Jika hasil tes Departemen Kesehatan Taiwan menyatakan Indomie mengandung dua bahan pengawet terlarang, maka lain halnya dengan hasil riset Badan Pengawasan Obat dan Makanan (BPOM). Menurut BPOM, Indomie sudah dipastikan memenuhi standar dan memastikan mi instan Indomie produksi PT Indofood, aman untuk dikonsumsi. “Produk Indomie di Indonesia sudah terdaftar dan memenuhi persyaratan kesehatan,” tutur Kepala Badan POM, Kustantinah.

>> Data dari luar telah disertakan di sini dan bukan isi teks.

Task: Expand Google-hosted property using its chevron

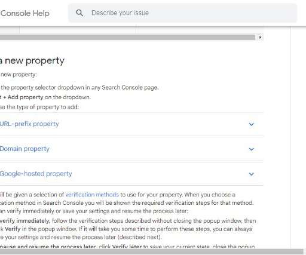Action: point(252,174)
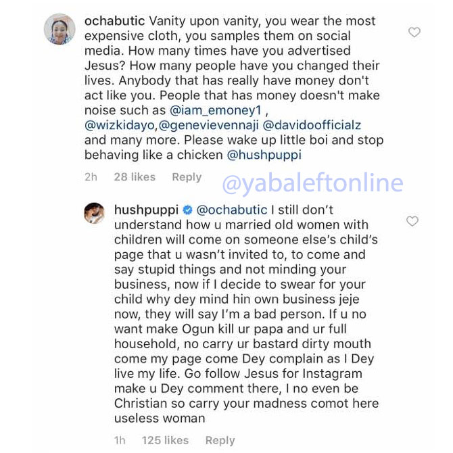The height and width of the screenshot is (453, 453).
Task: Open the @wizkidayo mention
Action: (120, 126)
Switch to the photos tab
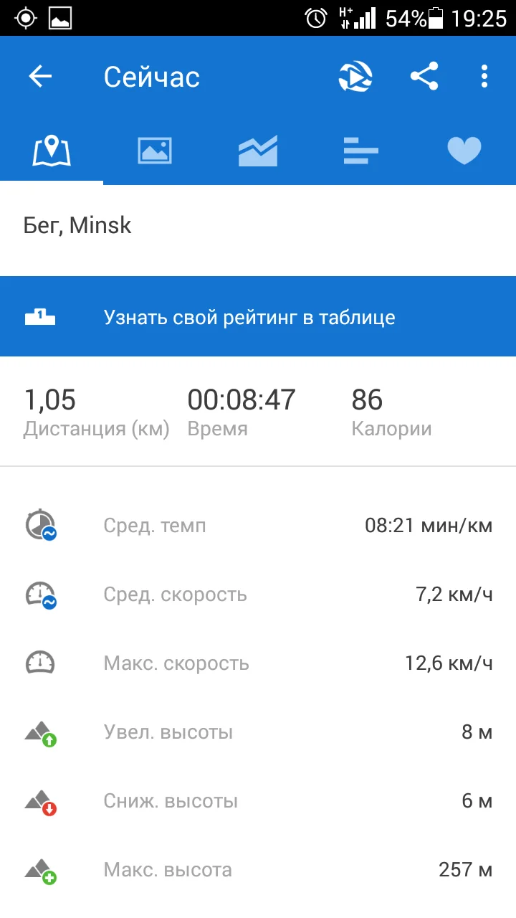Image resolution: width=516 pixels, height=918 pixels. pos(155,151)
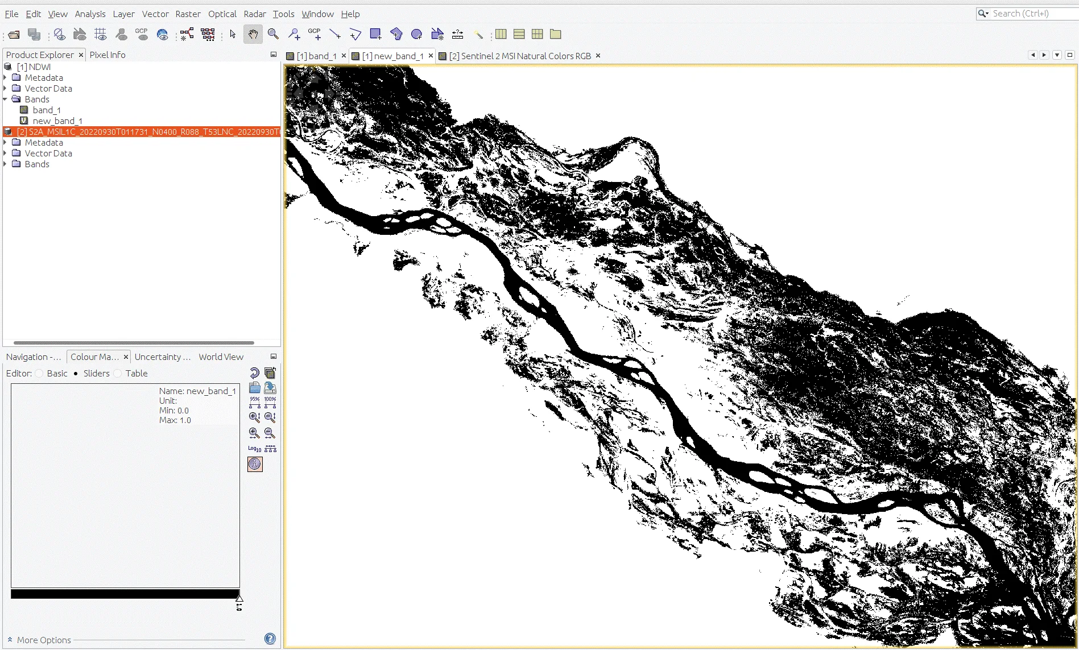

Lebih lanjut Kustantinah menuturkan, penggunaan nipagin sebagai bahan pengawet telah diatur dalam Peraturan Menteri Kesehatan No 722 /Menkes/Per/IX/88 tentang bahan tambahan pangan.

”Salah satu bahan tambahan yang diatur adalah nipagin (Methyl P-Hydroxybenzoate) yang berfungsi sebagai pengawet dengan batas maksimum penggunaan. Pengawet memang dibolehkan untuk kosmetik dan obat. Untuk makanan seperti mi instan, asalkan tidak melebihkan kadar maksimum yang ditentukan Badan POM, yakni 250 mg per kg,” ujar dia. Sejauh ini, menurut BPOM, Indomie yang beredar di Indonesia telah memenuhi persyaratan sebagai makanan yang aman untuk dikonsumsi.

Hal yang sama juga dikatakan oleh pakar pangan dari Institut Pertanian Bogor (IPB) Ir Eddy Setyo Mudjajanto, kedua bahan pengawet yang digunakan oleh produk Indomie adalah jenis yang sangat aman, selama penggunaannya tidak melebihi batas maksimal dari yang ditentukan.

“Selain memperhatikan jenis pengawet apa yang digunakan, jumlahnya juga harus dilihat. Walaupun bahan pengawet ada yang dinyatakan aman digunakan, namun jika penggunaannya melebihi batas yang ditentukan, pasti menjadi tidak aman,” tandasnya.
Selain itu, makanan instan yang digunakan juga dilihat dari seberapa sering bahan tersebut dikonsumsi. Jika makanan instan yang dikonsumsi menggunakan bahan pengawet yang tidak aman dan dikonsumsi dalam jumlah yang sering, maka bukan tidak mungkin penyakit pun akan menghampiri.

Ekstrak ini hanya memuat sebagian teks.